In the entries below, find the line with "The width and" and the line with "Click the Inactive customers 35 card". Reproduce those two lines and every line between them exactly, and nothing more.

Start of ENTRIES PROVIDED

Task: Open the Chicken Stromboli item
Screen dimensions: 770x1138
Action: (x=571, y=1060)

End of ENTRIES PROVIDED
Start of ENTRIES PROVIDED

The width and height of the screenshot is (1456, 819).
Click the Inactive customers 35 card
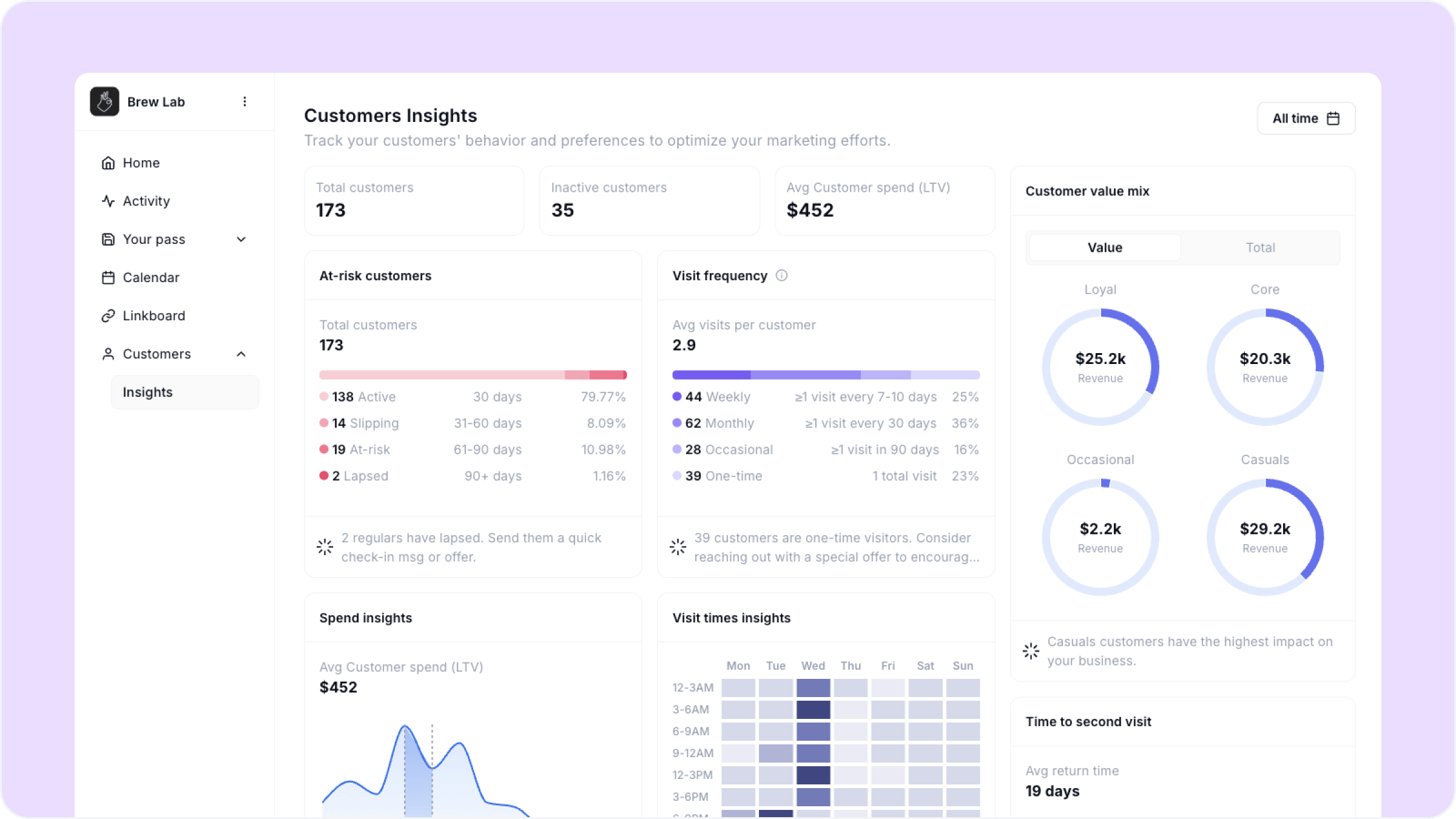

End of ENTRIES PROVIDED
Start of ENTRIES PROVIDED

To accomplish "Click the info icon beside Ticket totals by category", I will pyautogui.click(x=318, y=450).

End of ENTRIES PROVIDED

— EXERCISE SOLUTION —
The width and height of the screenshot is (1456, 819).
Click the Inactive customers 35 card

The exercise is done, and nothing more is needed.